--- WHAT THE TASK REQUIRES ---
The required output is the exact run of lines below that opens at the line with "Boys Tennis (310, 279)" and closes at the line with "B. Basketball (102, 153)".
···
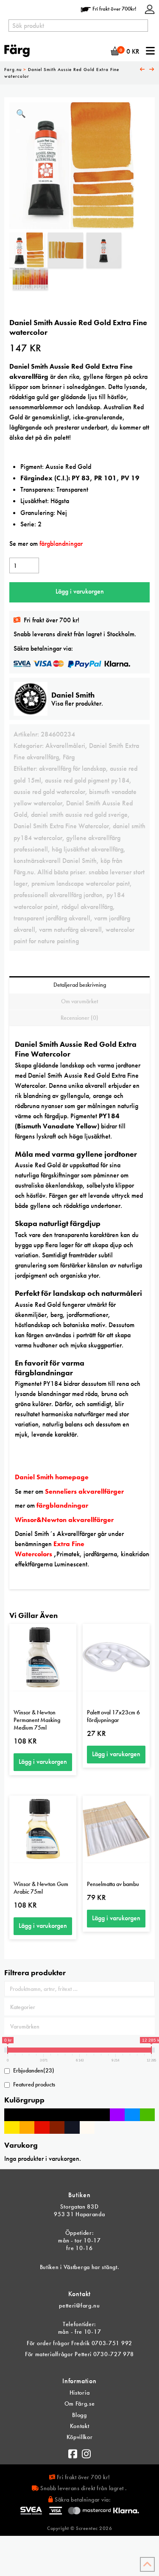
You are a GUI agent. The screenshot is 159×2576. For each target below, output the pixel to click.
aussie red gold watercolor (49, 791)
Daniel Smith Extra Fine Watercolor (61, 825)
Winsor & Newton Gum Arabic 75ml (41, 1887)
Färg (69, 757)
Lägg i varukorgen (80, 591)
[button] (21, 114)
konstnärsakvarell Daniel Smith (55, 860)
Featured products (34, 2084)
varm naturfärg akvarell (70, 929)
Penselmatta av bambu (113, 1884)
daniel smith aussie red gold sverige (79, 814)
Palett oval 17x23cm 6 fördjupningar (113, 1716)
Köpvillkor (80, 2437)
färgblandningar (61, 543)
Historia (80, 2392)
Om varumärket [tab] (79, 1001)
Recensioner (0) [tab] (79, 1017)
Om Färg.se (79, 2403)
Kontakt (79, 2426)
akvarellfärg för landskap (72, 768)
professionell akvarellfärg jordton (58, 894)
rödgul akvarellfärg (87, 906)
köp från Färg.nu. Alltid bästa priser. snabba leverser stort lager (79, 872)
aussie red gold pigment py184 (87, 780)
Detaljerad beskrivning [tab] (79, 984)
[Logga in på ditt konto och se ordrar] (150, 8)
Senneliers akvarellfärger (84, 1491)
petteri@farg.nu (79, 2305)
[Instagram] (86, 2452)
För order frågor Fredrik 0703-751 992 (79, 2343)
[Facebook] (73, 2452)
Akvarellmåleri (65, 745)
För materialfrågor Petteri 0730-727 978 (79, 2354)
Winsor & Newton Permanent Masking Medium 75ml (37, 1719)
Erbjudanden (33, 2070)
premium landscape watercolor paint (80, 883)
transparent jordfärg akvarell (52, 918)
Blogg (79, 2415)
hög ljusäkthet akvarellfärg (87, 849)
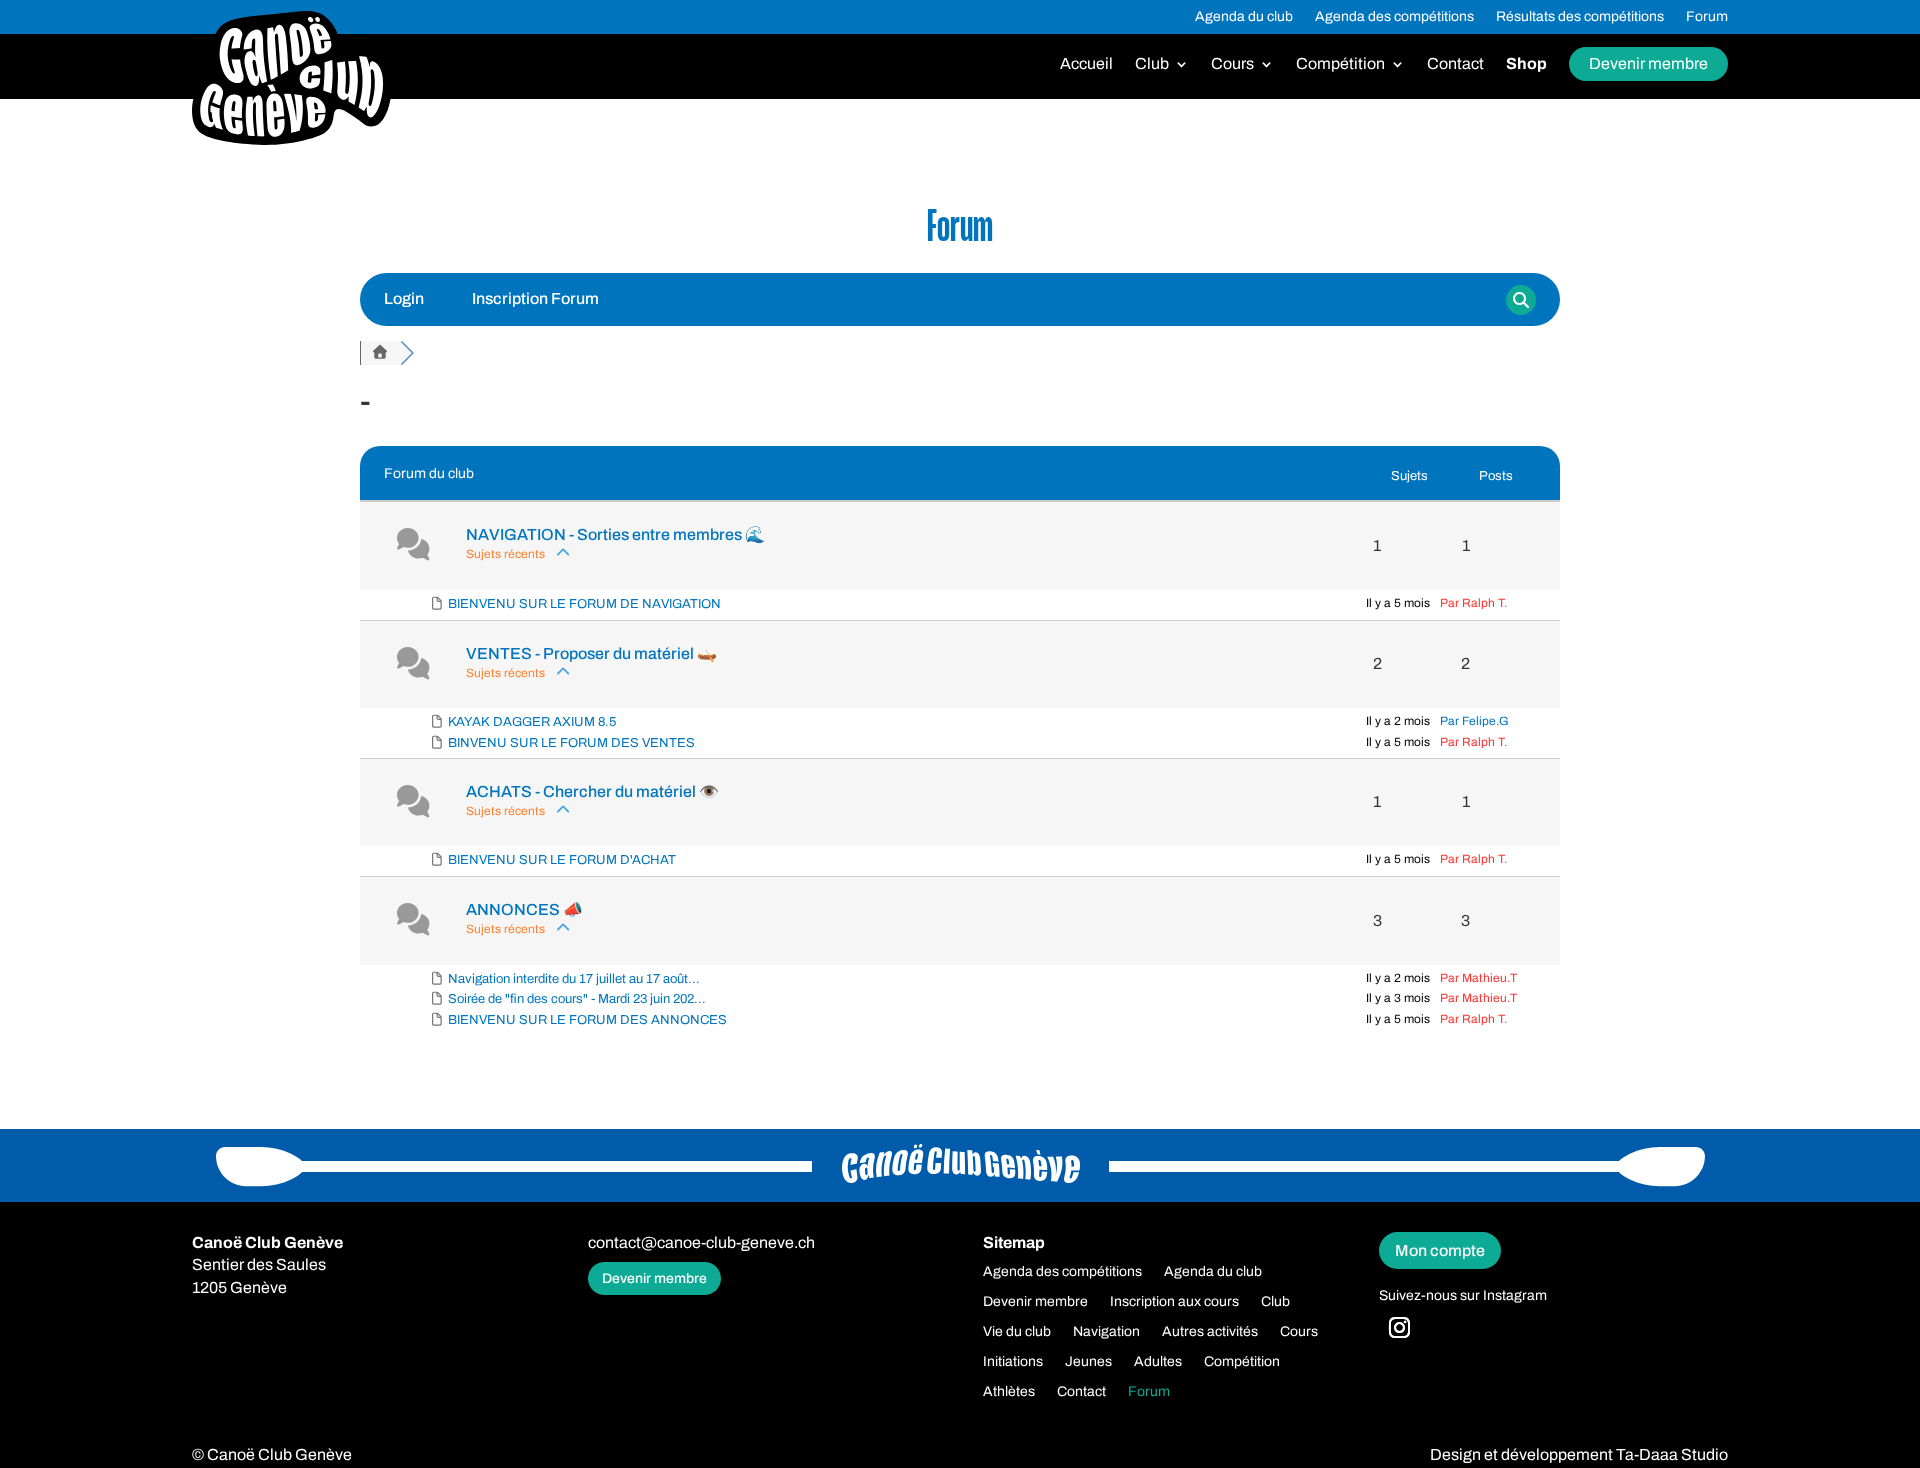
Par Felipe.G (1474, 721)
···
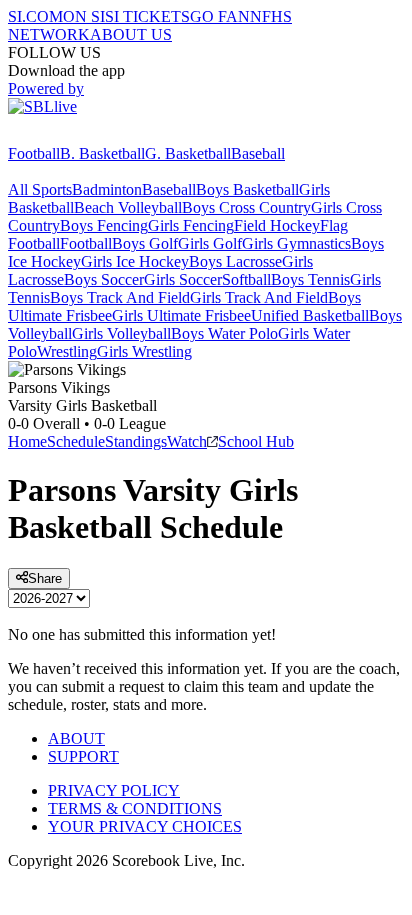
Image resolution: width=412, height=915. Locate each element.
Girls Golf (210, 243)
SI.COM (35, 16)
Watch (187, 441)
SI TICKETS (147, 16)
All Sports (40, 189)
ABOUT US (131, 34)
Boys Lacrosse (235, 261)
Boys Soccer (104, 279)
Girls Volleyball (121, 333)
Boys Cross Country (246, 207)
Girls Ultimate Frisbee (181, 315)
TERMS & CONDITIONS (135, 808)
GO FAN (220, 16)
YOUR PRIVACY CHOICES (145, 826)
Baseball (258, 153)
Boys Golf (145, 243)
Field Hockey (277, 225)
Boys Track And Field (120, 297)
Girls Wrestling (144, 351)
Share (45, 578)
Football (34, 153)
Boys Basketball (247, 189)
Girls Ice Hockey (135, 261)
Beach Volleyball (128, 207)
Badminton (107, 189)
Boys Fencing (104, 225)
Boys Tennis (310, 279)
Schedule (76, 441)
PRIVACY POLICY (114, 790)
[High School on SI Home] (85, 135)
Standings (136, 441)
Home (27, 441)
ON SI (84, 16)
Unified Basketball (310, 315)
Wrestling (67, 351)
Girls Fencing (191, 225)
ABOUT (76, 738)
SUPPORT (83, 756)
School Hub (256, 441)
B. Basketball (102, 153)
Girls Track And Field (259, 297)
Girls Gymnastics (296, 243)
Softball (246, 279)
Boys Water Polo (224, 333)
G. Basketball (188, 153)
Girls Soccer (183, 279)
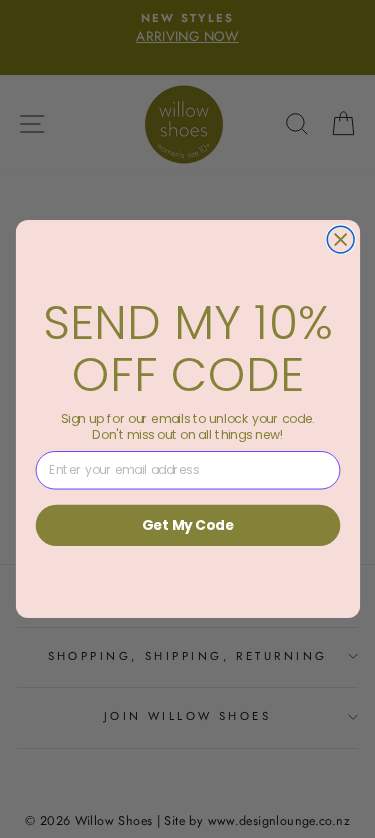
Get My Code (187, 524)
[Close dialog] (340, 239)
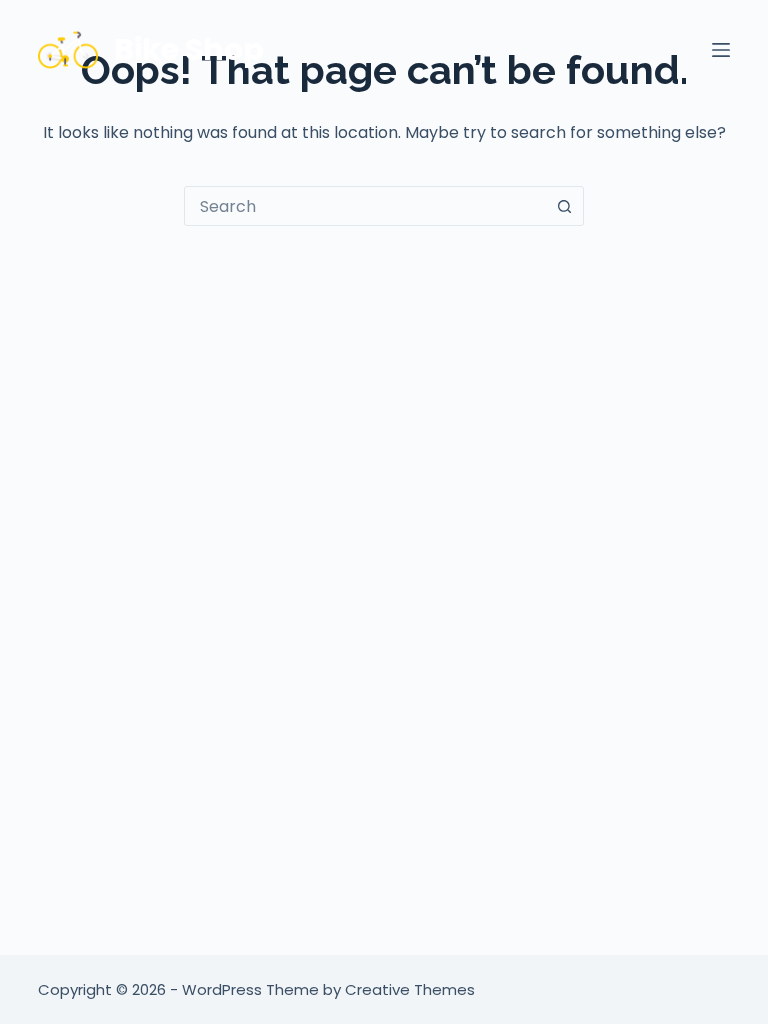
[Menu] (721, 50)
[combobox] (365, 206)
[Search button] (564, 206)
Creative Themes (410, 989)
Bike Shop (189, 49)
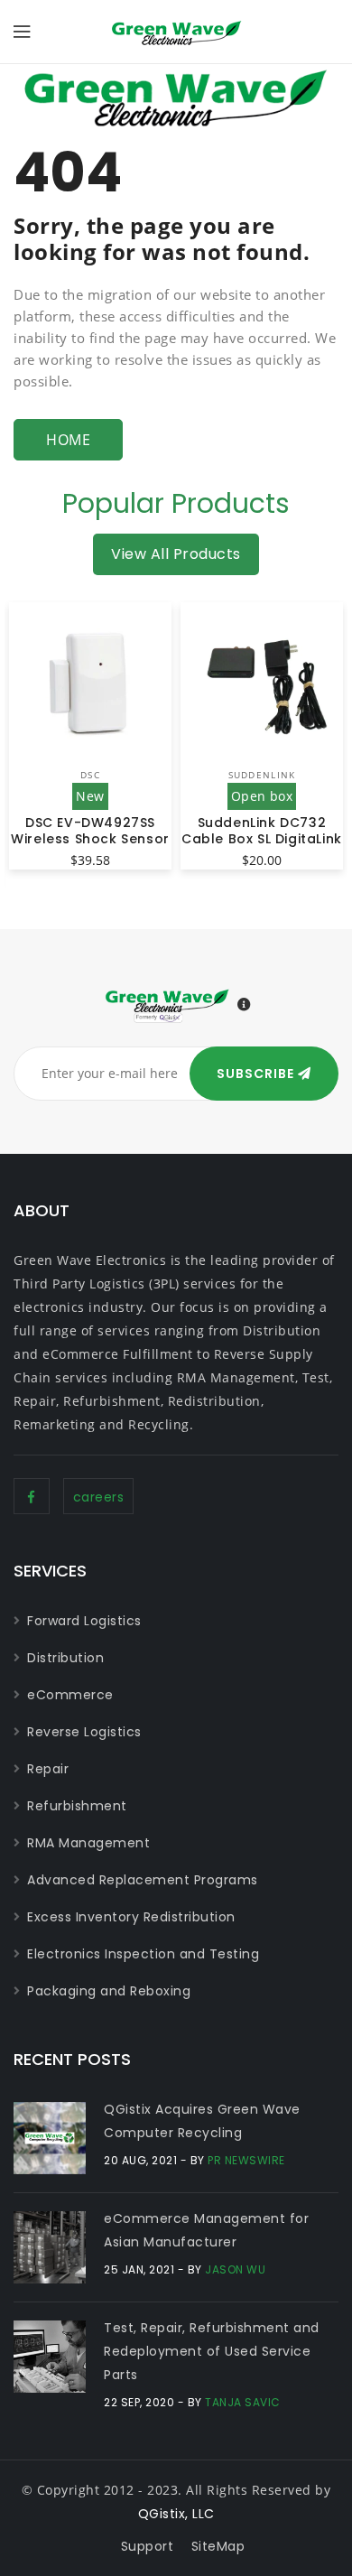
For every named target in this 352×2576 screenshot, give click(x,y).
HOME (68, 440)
···
--- RESULT OF THE EXERCISE ---
Boys Tennis (310, 279)
Schedule (76, 441)
PRIVACY POLICY (114, 790)
[High School on SI Home] (85, 135)
Standings (136, 441)
Home (27, 441)
ON SI (84, 16)
Unified Basketball (310, 315)
Wrestling (67, 351)
Girls Fencing (191, 225)
ABOUT (76, 738)
SUPPORT (83, 756)
School Hub (256, 441)
B. Basketball (102, 153)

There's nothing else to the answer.